Peugeot Slovakia is asking for an investment stimulus amounting to almost 19 million euros, in the form of a tax holiday; it plans to invest €165 million during its expansion of production, and to hire 420 people with an average gross wage of €1,395 a month. Calculations show that one new job will cost the state about €44,000 which is much more than the average for the years 2012 to 2016.
However, experts see the biggest problem not in the amount but rather in the fact that even now, carmakers have trouble finding appropriate labour in Slovakia, and often search for employees abroad. Thus, the Slovak state would be subsidising foreign workers rather than domestic ones.
„These companies employ people from abroad – thus, we subsidise jobs for foreigners; which makes no sense whatsoever,” Ľuboš Vančo of the KMPG Slovensko consultancy firm told Sme. Moreover, he points out that Peugeot operates in the west of the country where there is a very low unemployment rate. There is no reason to offer ivnestment stimuli in the west of Slovakia, in his opinion.
... and pros
There are two main reasons, according to experts, why the plant needs stimuli – or why state is ready to grant it to them. The first one is that Trnava is in competition with the Spanish plant for the production of the P21 and if this locality is offering investment stimulus, the headquarters must heed the argument to leave the production in Trnava.

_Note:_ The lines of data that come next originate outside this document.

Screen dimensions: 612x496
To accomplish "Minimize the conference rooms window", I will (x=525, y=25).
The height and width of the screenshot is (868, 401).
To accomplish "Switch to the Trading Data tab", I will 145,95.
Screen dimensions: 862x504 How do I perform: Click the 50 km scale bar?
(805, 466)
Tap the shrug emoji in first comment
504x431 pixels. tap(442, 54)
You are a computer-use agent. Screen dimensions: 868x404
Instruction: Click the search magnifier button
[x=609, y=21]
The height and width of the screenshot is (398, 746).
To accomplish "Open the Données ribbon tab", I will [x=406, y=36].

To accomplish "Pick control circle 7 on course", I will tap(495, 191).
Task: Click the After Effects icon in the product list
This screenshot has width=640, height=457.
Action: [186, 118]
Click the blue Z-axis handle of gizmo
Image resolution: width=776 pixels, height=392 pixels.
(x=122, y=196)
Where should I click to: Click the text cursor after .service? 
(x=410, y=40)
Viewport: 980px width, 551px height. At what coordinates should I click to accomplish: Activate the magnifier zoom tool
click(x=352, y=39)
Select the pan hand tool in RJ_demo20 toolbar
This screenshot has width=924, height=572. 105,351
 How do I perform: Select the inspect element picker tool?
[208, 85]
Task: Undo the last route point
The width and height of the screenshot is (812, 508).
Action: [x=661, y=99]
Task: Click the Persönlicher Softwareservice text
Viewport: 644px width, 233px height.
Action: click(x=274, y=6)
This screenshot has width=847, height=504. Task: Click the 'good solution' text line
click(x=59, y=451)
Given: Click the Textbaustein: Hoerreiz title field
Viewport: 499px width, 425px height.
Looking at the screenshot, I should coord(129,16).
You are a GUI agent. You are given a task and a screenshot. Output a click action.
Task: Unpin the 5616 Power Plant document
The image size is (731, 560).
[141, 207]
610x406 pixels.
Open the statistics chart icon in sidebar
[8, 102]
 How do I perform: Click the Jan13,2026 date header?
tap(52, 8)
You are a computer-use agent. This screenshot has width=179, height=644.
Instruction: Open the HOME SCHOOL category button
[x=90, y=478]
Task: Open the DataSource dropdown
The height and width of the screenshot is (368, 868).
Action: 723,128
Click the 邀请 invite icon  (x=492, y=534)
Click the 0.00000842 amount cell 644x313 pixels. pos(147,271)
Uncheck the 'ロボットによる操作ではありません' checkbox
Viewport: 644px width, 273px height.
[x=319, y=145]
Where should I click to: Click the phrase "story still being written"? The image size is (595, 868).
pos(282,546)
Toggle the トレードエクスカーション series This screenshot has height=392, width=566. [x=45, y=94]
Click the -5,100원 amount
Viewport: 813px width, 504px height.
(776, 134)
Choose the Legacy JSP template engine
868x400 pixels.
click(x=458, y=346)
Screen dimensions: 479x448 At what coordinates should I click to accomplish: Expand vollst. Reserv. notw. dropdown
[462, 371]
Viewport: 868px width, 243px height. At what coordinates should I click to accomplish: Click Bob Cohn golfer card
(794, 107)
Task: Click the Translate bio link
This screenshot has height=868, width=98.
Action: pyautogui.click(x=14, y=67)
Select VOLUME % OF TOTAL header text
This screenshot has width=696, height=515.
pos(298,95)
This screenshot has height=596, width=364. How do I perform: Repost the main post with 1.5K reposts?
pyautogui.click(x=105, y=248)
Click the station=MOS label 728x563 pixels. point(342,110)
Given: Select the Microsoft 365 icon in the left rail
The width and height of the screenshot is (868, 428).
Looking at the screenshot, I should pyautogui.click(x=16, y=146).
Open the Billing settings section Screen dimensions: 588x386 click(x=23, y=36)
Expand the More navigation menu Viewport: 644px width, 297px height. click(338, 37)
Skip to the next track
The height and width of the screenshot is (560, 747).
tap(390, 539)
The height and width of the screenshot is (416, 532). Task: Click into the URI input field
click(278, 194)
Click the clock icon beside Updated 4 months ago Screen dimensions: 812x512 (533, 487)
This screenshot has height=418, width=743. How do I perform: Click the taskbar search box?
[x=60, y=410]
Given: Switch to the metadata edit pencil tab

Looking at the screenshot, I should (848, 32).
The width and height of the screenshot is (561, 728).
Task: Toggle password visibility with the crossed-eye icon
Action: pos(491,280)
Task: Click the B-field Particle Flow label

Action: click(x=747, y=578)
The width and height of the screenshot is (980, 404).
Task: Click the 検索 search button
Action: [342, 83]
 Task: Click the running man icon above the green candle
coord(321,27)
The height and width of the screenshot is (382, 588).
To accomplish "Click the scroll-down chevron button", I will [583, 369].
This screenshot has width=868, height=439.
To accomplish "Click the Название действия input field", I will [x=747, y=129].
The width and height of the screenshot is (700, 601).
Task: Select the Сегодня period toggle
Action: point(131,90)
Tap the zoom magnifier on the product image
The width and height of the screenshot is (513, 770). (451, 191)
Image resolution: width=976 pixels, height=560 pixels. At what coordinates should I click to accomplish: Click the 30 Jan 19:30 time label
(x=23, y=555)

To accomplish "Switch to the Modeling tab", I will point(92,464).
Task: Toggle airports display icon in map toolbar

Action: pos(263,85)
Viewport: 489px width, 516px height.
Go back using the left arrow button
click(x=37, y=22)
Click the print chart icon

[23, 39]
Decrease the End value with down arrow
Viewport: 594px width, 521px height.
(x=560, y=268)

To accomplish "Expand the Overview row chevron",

Moreover, it would increase the long-term sustainability of the plant for the years to come – also in connection with the purchase of the French carmaker of the Opel brand.
“With this step, the plant is seeking to keep its competitiveness within a concern which also has plants in other countries of the European Union,” spokesman of the Trnava facility, Peter Švec, confirmed for the daily.
The government stimulus may also be a form of compensation for the fact that the British carmaker, Jaguar Land Rover, received aid amounting to almost €130 million. The Economy Ministry which is evaluating the stimulus refused to comment.